Julie's mom would tell her not to smile when the doctor came in, because who would believe how "sick" she really was if she's smiling? Julie just followed whatever her mother told her. If her mother told her she had a headache, she'd make Julie put a white pill under her tounge. But Julie knew the headaches got worse when she took the pills. And when her mom would say she doesn't have a headache, she'd let her ride her bike down the street. Everytime she was alone on the street she'd sing, "I can't smile without you, can't laugh without you. If you only knew what I'm going through..." Julie's mom then decided to have her long beautiful blonde hair cut really short under her ears and dye it brown. Julie looked like a boy, and her mother just laughed. She looked ugly. Her mom was doing even more stuff to her than normal and was growing even angrier with her. Her father explained to her that mommy was just upset right now because a baby was growing in her stomach. So her father would say, "Come on Sissy, lets get out of your mom's hair." People on the streets were laughing at her one day when she was with her dad and her father said, "Don't worry honey stick with me and I'll protect you. I love you Sissy." And Julie would respond, "I love you, too, Dad." But this man would, in a way, just hurt this young girl even more mentally.

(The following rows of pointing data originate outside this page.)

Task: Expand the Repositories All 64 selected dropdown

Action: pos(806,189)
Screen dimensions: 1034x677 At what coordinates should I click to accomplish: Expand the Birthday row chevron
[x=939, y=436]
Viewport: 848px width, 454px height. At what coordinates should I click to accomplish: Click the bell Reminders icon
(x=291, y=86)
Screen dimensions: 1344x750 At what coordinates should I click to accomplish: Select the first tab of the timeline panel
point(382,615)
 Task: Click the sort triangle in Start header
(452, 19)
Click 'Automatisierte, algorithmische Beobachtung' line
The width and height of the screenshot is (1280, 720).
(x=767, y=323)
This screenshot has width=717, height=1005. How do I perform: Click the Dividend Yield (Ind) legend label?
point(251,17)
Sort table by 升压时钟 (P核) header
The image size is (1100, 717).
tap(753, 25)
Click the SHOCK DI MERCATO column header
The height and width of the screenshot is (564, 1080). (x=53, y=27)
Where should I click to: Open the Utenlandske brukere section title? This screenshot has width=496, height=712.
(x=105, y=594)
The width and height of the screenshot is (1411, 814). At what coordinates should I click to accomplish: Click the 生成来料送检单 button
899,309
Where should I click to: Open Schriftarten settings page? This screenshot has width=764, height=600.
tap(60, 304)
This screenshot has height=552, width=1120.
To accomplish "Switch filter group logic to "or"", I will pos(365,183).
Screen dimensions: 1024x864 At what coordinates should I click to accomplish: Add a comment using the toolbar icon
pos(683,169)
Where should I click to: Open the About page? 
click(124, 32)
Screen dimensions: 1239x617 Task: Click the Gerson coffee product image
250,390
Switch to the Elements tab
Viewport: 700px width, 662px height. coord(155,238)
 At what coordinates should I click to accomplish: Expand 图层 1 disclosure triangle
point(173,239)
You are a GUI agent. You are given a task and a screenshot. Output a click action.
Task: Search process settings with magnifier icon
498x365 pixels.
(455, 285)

2)"Life is not a problem to be solved but a work to be made, and that work my well utilize much raw material we would prefer to do without." This was written by Philip Yancey. She used it in her book to represent her life. I feel it does that and more. This book makes me pretty sad and keeps my attention unlike most other books. When I think of the song she would sing while riding her bike it makes me wonder if she was singing because it reminded her of her life or if she was singing it to someone. And if she was singing it to someone, who? God? The part that hurts me the most is the fact that it's the hardest kind of abuse for people to figure out. I know someone that has been abused so maybe that's another reason this story gets me so much. Read this story makes me want to find a way to stop these crazy, sick people like Julie Gregory's mother. And it makes me pray that if someone else is going through this, they would tell someone so that they could get help and stop this from ever going to the extent of what Julie's going through.